Cist, Baltrasna, Co. Dublin
Co. Dublin |
Burial Sites
On the crest of a ridge near Baltrasna in north County Dublin, there is a prehistoric burial that most people would walk straight past.
The cist, a small stone-lined grave box of a type common in Bronze Age Ireland, sits at the lip of a high ridge overlooking the Skerries coastline, yet it is not visible at ground level. Only those who already know it is there are likely to notice anything at all. That invisibility is part of what makes it interesting: whoever chose this spot selected it with obvious deliberateness, positioning the burial at a point from which, on a clear day, the Mourne Mountains are visible to the north, the islands off Skerries lie to the east, and Lambay Island sits to the southeast. Whether that orientation meant anything ceremonially, or whether it simply reflects the natural logic of a prominent hilltop, is not something the ground can now tell us.
The site came to light in 1922 during ploughing operations, a common enough way for prehistoric burials to surface in agricultural Ireland. A cist grave of this kind typically consists of a pit lined and capped with flat slabs, used to hold a crouched or cremated burial, sometimes accompanied by a ceramic vessel. The capstone at Baltrasna was recorded as still visible in 1939, according to a National Museum of Ireland file dated 11 May of that year, suggesting the structure retained some surface presence for at least a generation after discovery. The record was later compiled by Geraldine Stout and updated by Christine Baker as part of ongoing archaeological survey work.

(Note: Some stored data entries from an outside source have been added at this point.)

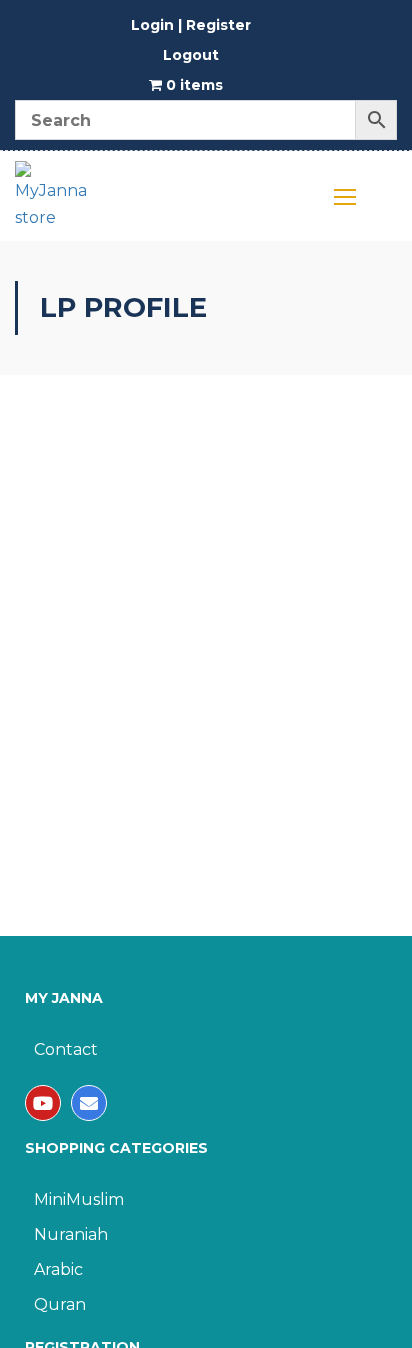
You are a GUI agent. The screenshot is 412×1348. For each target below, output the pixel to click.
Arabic (58, 1269)
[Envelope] (89, 1103)
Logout (191, 55)
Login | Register (191, 25)
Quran (60, 1304)
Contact (66, 1049)
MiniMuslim (79, 1199)
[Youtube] (43, 1103)
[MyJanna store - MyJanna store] (52, 201)
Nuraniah (71, 1234)
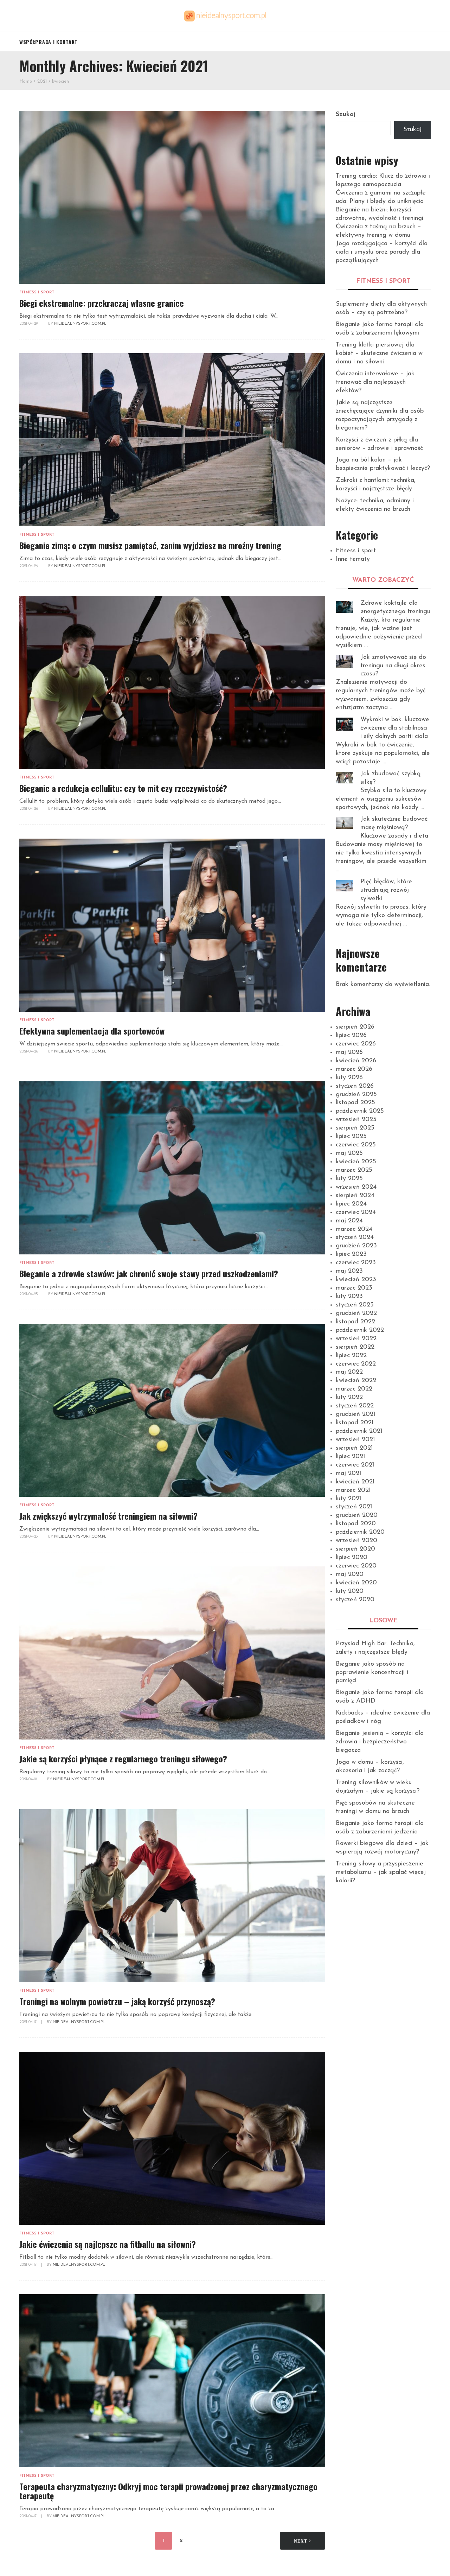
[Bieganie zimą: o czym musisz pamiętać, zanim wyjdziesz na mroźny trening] (172, 439)
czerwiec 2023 (356, 1263)
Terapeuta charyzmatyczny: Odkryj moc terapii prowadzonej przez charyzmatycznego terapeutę (168, 2491)
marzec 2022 (354, 1389)
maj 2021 (348, 1473)
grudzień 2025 (356, 1095)
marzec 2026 (354, 1069)
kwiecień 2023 (356, 1280)
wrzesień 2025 (356, 1120)
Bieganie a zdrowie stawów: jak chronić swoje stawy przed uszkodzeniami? (148, 1273)
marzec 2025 (354, 1170)
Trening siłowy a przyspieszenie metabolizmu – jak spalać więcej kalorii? (381, 1872)
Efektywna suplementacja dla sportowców (92, 1030)
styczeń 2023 (355, 1305)
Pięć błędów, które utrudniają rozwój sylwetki (386, 890)
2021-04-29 (29, 324)
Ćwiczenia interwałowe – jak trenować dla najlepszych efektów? (375, 382)
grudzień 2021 (355, 1414)
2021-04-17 (28, 2022)
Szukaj (345, 115)
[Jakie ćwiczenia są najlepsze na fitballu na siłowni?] (172, 2138)
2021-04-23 (29, 1537)
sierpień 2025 (355, 1128)
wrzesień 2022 (356, 1339)
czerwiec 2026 (356, 1044)
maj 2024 (349, 1221)
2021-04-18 (28, 1779)
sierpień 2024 (355, 1195)
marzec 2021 (353, 1490)
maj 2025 (349, 1153)
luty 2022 (349, 1397)
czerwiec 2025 (356, 1145)
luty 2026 (349, 1078)
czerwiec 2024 (356, 1212)
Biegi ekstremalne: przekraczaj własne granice (101, 303)
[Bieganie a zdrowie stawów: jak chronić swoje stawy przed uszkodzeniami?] (172, 1167)
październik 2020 (360, 1532)
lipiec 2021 (350, 1457)
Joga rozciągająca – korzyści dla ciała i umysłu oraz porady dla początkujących (382, 252)
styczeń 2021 (354, 1507)
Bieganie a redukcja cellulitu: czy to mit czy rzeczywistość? (123, 788)
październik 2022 (360, 1330)
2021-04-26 (29, 809)
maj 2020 (350, 1574)
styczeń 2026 (355, 1086)
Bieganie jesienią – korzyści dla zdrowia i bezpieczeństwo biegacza (380, 1742)
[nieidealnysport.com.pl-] (225, 16)
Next (301, 2541)
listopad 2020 (356, 1524)
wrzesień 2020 (356, 1541)
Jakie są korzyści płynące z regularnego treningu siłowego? (123, 1758)
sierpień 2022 (355, 1347)
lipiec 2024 (351, 1204)
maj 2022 (349, 1372)
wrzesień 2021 (355, 1440)
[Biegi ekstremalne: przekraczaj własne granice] (172, 197)
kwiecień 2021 (355, 1482)
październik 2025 (360, 1111)
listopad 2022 (355, 1322)
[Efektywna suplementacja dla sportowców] (172, 925)
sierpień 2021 (354, 1448)
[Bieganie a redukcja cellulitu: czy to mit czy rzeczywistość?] (172, 682)
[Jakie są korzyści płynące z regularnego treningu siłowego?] (172, 1652)
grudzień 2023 (356, 1246)
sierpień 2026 (355, 1027)
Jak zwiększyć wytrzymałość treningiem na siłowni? (108, 1515)
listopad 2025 (355, 1103)
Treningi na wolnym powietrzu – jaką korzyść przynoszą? (117, 2001)
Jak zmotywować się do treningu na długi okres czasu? (393, 666)
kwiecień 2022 (356, 1381)
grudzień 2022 (356, 1313)
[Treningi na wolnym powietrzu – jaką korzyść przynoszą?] (172, 1895)
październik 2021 (359, 1431)
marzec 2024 (354, 1229)
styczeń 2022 (355, 1406)
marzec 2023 (354, 1288)
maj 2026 (349, 1052)
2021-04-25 (29, 1294)
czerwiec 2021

Accessing the site requires finding your way to the ridge at Baltrasna, where the views alone make the walk worthwhile. Because the monument is not visible from ground level, it is worth consulting the Sites and Monuments Record before visiting to get a precise sense of the location. The surrounding landscape is open and elevated, so sightlines are long in most directions. The best conditions for appreciating the setting are on days when visibility is good enough to pick out Lambay to the south and the faint outline of the Mournes beyond the Skerries islands to the north, the same panorama that would have been familiar to whoever placed a burial here several thousand years ago.